The ultrafast structural response of solid parahydrogen: A complementary experimental/simulation investigation

Abstract

We present a complete characterization, based on femtosecond pump-probe spectroscopy and molecular dynamics simulations, of the ultrafast dynamics of electronic bubble formation in solid parahydrogen upon impulsive excitation of impurity-doped sites, which correlate with the lowest Rydberg state of the NO impurity. The high temporal resolution of the experiment allows us to identify three time scales in the structural dynamics. A first ultrafast expansion (<150 fs), associated with the release of approximately 80% of the excess energy available to the system after excitation, is accompanied by a transient narrowing of the spatial distribution of the first shell of H2 molecules around the impurity. In a subsequent stage (up to approximately 800 fs), the cavity expansion slows down, and energy starts to flow irreversibly into the crystal. Finally, the lattice undergoes a slow structural reorganization at the impurity site (5-10 ps). A weak low-frequency recurrence, probably associated with an elastic response of the crystal, is observed at approximately 10 ps.
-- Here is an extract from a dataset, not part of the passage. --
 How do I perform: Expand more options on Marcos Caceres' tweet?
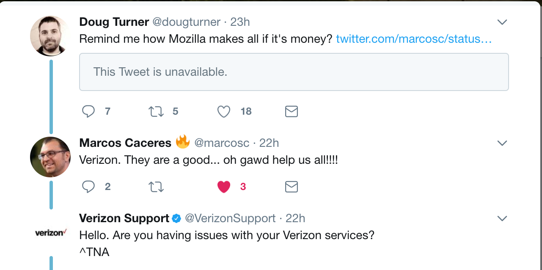(502, 143)
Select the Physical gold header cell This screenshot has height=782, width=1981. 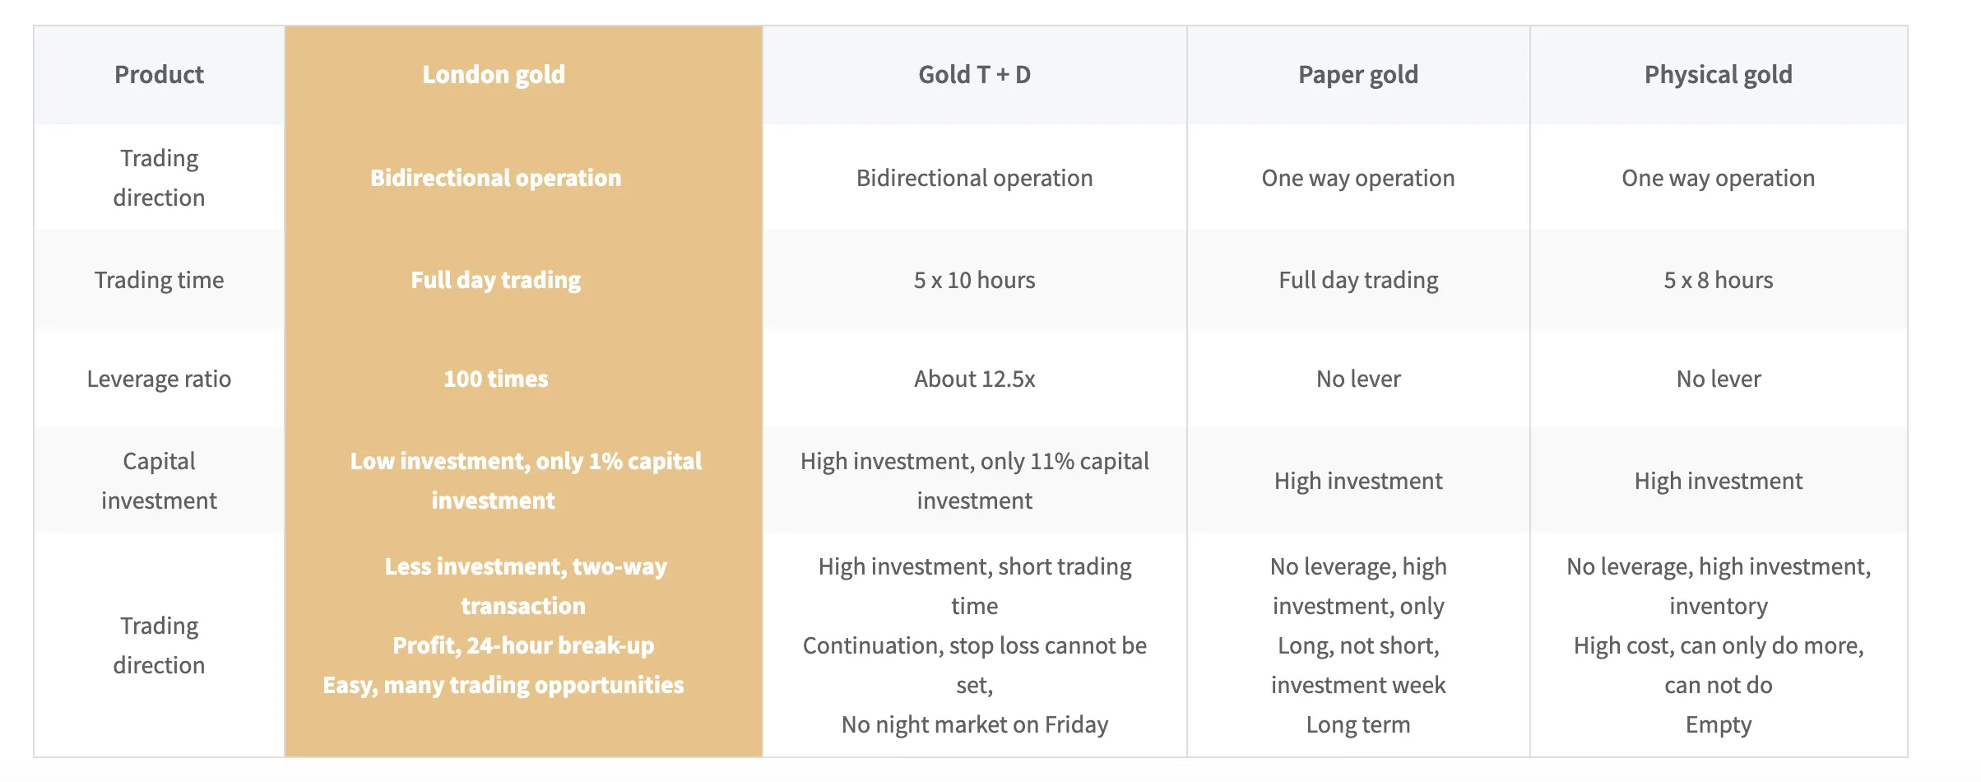(1719, 75)
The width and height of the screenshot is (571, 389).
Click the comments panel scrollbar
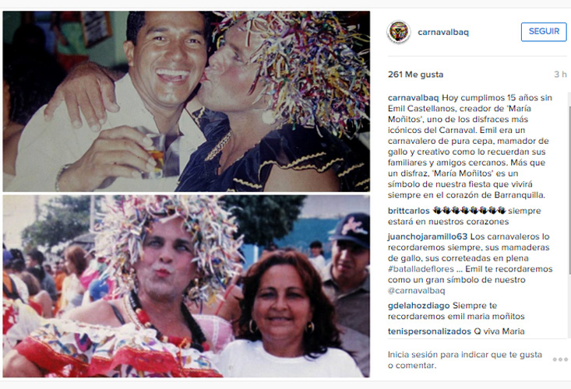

The absence of polarization dependence indicates that the dynamics is largely dominated by translational (radial) motions of the molecules surrounding NO and not by the rotational motion of the impurity. Molecular dynamics simulations with temperature corrections, to mimic zero-point fluctuations, fully support the experimental results and show that the bubble model is suited to describe the dynamics of the system. It appears that the response of the medium around the impurity at short times is typical of a liquid solvent rather than that of a solid.